Oral bacteria are typically kept in check with thorough oral hygiene. But improper oral hygiene can allow that bacteria to flourish and create an inflammatory infection of the gums called gingivitis. If the gingivitis is left untreated, the infection can progress to the more advanced infection periodontitis.
While gingivitis can often be treated with a simple teeth cleaning and improved hygiene, advanced periodontitis requires aggressive treatment. The longer periodontitis is left untreated, the more severe the treatment method becomes.
Here are the potential treatment options for advanced periodontitis.
Scaling and Root Planing
Periodontitis inflammation can cause the gums to pull away from the teeth and form pockets. These pockets are breeding grounds for more bacteria and potential infection. Cleaning out these areas involves two procedures: scaling and root planing.
Scaling involves cleaning harmful plaque and tartar off the surface of the tooth that's below the gums and near the roots. Root planing involves removing the tartar and plaque from the actual roots. Your dentist will also smooth the edges of the roots to make it harder for bacteria to cling onto the surface.
Both procedures involve a mixture of traditional, hand-held dental tools and ultrasonic equipment. This ultrasonic equipment is able to use vibrations to knock loose the plaque and tartar, particularly in the below gum areas where it's difficult for the dentist to see.

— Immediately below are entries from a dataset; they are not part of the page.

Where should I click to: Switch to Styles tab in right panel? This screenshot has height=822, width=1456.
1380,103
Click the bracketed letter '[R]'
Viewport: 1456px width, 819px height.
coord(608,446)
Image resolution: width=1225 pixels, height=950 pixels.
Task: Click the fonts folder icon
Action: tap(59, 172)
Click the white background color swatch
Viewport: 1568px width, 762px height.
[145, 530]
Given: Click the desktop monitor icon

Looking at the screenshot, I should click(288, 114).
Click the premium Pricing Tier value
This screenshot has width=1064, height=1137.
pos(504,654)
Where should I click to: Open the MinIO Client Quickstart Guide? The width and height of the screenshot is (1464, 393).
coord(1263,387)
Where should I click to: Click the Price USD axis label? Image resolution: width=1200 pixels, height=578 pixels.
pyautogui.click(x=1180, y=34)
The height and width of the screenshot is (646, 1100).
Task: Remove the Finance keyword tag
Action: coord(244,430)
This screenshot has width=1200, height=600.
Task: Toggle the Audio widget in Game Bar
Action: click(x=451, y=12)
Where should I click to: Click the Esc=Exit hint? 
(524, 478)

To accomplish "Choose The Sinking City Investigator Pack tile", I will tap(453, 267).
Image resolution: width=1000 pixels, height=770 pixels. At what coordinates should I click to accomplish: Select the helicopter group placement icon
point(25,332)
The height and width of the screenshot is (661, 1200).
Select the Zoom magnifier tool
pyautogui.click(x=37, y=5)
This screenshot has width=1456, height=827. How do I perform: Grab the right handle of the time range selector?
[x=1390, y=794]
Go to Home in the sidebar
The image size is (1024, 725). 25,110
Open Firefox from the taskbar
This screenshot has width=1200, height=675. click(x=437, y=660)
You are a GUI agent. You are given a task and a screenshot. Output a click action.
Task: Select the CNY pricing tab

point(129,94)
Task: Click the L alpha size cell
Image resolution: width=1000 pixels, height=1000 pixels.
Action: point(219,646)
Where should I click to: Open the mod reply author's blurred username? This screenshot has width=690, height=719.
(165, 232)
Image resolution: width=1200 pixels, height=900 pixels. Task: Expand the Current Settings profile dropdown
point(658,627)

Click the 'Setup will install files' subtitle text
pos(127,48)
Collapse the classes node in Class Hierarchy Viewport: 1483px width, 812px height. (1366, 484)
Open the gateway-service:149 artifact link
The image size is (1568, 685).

In early stages of advanced periodontitis, scaling and root planing might be enough treatment to fix up the problem. The gum pockets will shrink on their own once the bacteria is removed. In later stages, scaling and root planing can serve as an early step in a surgical process.
Gingival Flap Surgery
The plaque and tartar buildup on the roots might be so severe that your dentist can't remove the harmful material without seeing it. That means the gums need to open up further to give the dentist better access to the roots and that involves gingival flap surgery.
Gingival flap surgery involves your dentist cutting the gums away from the teeth and pulling the pockets wide open. Ultrasonic and traditional dental tools are then used to thoroughly clean the roots and surrounding area.
Once the roots are clean, your dentist will pull the gum pockets tight and stitch the gums back around the teeth. The stitches will typically wear off on their own in a short period of time.
Advanced periodontitis can attack the ligaments that hold teeth in place. If that attack is allowed to continue, the ligaments can loosen enough that the teeth are at risk for falling out. If a tooth looks likely to fall out, your dentist might schedule an extraction to allow the loss to happen in a safe environment.
Once the tooth is extracted, your dentist will work to remove the bacteria that caused the loss. Then you can discuss dental replacement options. Dental implants are popular because the jawbone-embedded root offers stability and a close to normal feel when chewing.